• REQUIRED ACTION:
Read the records below and report each line in which "beside" occurs.

• EXTRACTED RECORDS:
──────────────────────────────

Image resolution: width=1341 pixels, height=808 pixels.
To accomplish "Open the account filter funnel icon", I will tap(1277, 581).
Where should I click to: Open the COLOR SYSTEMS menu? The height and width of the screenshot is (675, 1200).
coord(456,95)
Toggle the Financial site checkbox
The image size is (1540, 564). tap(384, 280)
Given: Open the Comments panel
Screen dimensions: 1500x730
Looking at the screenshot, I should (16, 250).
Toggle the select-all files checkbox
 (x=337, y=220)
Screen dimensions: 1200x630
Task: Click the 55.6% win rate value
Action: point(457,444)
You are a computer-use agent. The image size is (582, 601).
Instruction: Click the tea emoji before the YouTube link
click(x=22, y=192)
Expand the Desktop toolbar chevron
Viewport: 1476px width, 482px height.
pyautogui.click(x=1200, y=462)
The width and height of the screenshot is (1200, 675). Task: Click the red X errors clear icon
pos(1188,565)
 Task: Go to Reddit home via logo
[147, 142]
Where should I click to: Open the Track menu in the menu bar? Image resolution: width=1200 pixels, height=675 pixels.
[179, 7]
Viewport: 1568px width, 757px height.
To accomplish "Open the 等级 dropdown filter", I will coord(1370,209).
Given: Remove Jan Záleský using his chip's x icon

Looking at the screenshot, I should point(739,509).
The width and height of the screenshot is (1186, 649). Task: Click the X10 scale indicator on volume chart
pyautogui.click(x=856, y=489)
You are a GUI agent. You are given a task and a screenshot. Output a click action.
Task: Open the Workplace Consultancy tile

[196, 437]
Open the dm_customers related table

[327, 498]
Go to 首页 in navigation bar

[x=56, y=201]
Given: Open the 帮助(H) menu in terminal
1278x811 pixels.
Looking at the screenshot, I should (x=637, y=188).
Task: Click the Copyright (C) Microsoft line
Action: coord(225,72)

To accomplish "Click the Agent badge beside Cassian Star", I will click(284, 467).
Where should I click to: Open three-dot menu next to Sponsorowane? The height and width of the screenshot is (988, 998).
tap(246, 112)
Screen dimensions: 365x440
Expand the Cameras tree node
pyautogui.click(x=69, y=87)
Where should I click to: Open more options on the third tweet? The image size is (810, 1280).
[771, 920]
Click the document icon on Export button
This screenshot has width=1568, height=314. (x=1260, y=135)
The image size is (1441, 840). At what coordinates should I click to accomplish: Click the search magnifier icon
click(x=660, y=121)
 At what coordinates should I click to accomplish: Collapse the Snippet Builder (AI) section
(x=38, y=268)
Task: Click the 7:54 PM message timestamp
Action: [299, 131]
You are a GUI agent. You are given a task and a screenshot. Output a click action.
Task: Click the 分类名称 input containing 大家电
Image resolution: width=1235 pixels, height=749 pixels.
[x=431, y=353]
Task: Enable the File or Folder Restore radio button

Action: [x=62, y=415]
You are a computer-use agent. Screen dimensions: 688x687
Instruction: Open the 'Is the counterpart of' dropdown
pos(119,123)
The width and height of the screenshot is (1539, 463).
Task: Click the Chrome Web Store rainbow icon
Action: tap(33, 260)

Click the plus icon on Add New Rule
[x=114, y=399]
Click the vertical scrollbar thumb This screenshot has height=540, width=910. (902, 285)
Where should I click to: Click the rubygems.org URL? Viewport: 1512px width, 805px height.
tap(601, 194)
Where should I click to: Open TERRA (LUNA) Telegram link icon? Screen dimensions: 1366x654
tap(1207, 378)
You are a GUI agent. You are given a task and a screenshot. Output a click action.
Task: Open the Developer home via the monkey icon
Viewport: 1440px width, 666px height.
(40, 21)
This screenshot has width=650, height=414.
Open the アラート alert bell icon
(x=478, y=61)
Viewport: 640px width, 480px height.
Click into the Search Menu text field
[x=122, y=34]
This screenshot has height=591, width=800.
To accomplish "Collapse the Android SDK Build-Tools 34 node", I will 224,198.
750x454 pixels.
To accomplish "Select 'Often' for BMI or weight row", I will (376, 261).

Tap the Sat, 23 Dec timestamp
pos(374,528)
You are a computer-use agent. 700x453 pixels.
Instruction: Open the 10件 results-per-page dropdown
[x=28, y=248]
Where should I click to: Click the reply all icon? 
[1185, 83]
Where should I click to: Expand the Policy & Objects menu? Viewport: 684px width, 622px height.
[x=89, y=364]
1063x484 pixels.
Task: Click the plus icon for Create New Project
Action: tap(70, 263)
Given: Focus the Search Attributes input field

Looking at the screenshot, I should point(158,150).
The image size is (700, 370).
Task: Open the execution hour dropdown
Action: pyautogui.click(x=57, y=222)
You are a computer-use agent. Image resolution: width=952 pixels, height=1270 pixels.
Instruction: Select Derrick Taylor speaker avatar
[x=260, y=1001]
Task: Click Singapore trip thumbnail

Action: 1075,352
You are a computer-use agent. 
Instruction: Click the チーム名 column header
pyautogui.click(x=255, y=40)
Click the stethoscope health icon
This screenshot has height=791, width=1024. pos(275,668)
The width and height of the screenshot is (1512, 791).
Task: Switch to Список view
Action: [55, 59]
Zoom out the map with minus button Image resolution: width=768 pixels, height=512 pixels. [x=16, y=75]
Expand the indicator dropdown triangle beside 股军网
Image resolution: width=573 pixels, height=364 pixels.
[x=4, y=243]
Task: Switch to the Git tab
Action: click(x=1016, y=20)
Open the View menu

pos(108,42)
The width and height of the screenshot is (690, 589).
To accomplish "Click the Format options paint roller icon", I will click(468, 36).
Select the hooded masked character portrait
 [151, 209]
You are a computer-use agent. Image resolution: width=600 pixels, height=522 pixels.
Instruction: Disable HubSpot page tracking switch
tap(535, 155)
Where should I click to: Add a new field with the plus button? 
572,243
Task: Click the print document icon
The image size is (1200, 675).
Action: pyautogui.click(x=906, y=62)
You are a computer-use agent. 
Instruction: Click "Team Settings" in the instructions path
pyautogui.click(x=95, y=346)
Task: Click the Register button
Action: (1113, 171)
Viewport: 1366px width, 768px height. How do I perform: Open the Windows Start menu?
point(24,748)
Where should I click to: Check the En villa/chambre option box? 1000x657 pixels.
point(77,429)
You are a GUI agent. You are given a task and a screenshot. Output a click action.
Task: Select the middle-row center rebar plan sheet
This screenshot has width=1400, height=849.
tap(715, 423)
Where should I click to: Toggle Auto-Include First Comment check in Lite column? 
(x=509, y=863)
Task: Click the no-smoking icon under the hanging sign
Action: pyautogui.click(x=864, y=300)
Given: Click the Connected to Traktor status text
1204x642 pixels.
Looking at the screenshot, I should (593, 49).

──────────────────────────────

• TASK ANSWER:
To accomplish "Click the Agent badge beside Cassian Star", I will click(284, 467).
Expand the indicator dropdown triangle beside 股军网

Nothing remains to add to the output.